Parameter Estimation for sle_solubility

samuel-zhang01 commented 8 months ago

Amazing devs of Clapeyron.jl,

Sorry to trouble you guys again. I'm exploring parameter estimation for PCSAFT of APIs. Due to the low vapour pressure of APIs, obtaining $p{sat}$ and $\rho{l,sat}$ experimentally is quite challanging. experimental sle_solubility data of APIs in different solutes though should be a good substitute to do parameterisation. Is there a built-in support for param estimation for segment, sigma, epsilon, epsilon_assoc, and bondvol?

# Here is an imaginary param estimation code that uses sle_solubility
# init
using Pkg
Pkg.activate("..")
using Clapeyron, BlackBoxOptim

# Defining a sle_solubility function
function EXPsolubility(model::CompositeModel,T)
    sol = sle_solubility(model,101325.,T,[1.,0.];solute=[solute1])
    return sol[2]
end

# Defining solute and solvent, will be fetched from the database later
solute1="nicotinamide2016"
solvent1="ethanol2016"

# Defining a composite model
model = CompositeModel([solvent1,solute1];fluid=PCSAFT,solid=SolidHfus,gas=PCSAFT,gas_userlocations=["data/sle_specific"],fluid_userlocations=["data/sle_specific"],solid_userlocations=["data/sle_specific"])

# Creating the Dict for estimation
toestimate = [
    Dict(
        :param => :epsilon_assoc,
        :lower => 1000.,
        :upper => 3000.,
        :guess => 2500.
    ),
    Dict(
        :param => :bondvol,
        :lower => 0.02,
        :upper => 0.04,
        :guess => 0.03
    )
];

# Estimation
estimator,objective,initial,upper,lower = Estimation(model,toestimate,["data/EXPsolubility.csv"]);

# BBOptim
nparams = length(initial)
bounds  = [(lower[i],upper[i]) for i in 1:nparams]
bounds
result = BlackBoxOptim.bboptimize(objective; 
        SearchRange = bounds, 
        NumDimensions = nparams,
        MaxSteps=200,
        PopulationSize = 1000,
        TraceMode=:verbose)

params = BlackBoxOptim.best_candidate(result);

here is the error code:

MethodError: no method matching sle_solubility(::CompositeModel{PCSAFT{BasicIdeal, Float64}, PCSAFT{BasicIdeal, Float64}, SolidHfus, PCSAFT{BasicIdeal, Float64}, Nothing}, ::Float64)

Closest candidates are:
  sle_solubility(::CompositeModel, ::Any, !Matched::Any, !Matched::Any; solute)

+ + + +

> **Your goal**
In the forum thread on parameter estimation with sle_solubility, which optimization package does the sample code load alongside Clapeyron?

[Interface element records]
+ + + +

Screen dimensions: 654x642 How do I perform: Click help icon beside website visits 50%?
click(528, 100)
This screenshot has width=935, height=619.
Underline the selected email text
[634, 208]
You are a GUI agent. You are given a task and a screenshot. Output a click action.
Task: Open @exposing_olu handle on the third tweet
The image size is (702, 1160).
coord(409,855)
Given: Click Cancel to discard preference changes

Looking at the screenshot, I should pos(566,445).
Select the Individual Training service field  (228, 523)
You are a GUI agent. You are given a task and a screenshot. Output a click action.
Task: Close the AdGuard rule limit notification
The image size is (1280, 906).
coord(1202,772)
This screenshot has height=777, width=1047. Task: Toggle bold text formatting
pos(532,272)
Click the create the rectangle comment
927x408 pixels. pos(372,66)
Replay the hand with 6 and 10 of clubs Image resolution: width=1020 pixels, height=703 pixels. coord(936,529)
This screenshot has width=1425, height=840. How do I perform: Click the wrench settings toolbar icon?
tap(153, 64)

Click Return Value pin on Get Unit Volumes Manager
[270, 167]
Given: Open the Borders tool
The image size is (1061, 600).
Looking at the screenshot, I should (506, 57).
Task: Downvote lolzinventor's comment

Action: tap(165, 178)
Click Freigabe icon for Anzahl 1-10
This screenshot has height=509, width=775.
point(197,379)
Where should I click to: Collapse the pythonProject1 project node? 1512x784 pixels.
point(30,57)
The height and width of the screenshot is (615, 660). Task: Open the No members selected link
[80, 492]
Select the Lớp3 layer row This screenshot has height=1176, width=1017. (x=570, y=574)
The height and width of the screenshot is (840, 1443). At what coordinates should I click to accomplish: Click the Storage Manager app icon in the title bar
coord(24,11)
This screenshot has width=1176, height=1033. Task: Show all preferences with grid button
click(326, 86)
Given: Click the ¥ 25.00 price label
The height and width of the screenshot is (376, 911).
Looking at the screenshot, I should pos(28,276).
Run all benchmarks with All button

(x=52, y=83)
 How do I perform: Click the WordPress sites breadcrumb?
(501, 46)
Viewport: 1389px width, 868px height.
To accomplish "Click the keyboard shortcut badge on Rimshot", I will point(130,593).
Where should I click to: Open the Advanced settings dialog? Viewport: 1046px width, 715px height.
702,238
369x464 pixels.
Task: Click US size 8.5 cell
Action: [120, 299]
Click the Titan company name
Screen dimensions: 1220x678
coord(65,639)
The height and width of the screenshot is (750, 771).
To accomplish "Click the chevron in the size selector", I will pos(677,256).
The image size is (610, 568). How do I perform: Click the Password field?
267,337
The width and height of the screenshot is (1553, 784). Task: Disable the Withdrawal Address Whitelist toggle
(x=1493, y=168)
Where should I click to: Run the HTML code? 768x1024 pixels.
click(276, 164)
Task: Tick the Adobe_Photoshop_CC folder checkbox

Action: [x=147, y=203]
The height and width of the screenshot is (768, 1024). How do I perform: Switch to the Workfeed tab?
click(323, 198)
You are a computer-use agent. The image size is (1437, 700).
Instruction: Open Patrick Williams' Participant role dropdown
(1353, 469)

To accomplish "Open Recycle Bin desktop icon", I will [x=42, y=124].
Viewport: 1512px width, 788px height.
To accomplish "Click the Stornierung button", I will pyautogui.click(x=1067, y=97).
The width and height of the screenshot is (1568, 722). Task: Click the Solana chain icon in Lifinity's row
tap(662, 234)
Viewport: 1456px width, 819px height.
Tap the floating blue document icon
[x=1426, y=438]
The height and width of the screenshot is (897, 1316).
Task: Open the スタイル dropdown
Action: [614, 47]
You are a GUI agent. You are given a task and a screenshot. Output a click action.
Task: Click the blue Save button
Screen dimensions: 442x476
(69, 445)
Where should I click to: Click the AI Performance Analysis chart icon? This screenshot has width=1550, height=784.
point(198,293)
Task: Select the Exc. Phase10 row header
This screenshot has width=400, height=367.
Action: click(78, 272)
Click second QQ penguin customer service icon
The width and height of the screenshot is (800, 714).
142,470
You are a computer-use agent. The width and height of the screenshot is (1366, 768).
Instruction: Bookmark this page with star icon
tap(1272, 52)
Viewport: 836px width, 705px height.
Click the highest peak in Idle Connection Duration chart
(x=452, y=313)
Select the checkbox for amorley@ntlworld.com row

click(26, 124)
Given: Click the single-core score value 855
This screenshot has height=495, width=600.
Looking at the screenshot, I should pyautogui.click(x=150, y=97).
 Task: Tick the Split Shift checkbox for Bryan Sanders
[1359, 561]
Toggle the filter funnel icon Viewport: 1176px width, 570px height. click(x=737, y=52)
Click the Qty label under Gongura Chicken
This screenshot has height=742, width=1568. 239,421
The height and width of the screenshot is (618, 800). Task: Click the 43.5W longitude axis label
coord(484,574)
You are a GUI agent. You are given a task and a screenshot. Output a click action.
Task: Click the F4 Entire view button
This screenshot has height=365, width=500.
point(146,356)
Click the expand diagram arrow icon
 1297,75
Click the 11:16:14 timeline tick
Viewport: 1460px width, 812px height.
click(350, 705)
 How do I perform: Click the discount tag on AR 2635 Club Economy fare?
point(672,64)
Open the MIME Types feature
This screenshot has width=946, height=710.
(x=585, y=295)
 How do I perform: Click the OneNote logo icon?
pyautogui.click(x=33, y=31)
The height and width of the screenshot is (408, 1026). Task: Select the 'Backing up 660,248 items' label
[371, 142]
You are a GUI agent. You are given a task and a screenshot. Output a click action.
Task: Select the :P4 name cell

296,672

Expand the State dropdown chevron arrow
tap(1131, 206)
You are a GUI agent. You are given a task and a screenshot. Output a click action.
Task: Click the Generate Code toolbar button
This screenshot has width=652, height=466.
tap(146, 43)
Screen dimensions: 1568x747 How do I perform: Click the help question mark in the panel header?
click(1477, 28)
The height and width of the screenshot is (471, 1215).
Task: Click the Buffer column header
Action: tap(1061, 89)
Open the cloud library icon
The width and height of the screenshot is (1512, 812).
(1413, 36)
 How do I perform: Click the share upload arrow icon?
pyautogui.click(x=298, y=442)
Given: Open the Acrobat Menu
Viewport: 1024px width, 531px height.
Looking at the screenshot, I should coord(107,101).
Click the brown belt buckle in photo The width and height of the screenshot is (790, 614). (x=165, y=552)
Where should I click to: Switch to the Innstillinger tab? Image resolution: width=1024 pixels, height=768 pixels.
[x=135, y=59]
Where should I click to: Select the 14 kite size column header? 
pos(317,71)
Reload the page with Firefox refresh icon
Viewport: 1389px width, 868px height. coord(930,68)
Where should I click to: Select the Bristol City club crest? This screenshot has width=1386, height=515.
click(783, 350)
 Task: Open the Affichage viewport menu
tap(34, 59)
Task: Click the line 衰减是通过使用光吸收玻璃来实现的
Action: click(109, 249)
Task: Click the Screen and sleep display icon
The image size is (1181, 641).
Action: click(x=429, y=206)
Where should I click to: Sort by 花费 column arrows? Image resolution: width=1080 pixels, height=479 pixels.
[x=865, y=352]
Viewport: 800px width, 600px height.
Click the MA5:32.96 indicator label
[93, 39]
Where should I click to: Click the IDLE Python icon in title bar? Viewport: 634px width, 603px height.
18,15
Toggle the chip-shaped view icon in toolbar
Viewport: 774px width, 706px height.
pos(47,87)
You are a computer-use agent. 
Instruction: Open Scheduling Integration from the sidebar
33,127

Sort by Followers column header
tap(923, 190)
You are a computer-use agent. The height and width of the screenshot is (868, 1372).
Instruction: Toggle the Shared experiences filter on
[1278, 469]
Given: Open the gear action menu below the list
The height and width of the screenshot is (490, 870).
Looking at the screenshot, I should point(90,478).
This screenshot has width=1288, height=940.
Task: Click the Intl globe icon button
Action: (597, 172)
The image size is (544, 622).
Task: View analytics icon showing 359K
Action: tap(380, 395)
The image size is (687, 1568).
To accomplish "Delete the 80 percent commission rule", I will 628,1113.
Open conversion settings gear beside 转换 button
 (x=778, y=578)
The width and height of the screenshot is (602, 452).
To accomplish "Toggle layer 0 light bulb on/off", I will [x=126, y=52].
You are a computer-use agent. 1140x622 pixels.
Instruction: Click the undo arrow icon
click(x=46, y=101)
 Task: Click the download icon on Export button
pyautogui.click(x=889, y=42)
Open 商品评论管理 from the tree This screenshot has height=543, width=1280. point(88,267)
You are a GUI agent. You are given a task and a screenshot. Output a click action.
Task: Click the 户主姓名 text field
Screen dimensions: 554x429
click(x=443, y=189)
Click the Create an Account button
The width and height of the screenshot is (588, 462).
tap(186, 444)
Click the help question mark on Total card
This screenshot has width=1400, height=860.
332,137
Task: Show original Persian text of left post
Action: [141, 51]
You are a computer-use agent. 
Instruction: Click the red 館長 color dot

+ + + +

> **Completed task**
BlackBoxOptim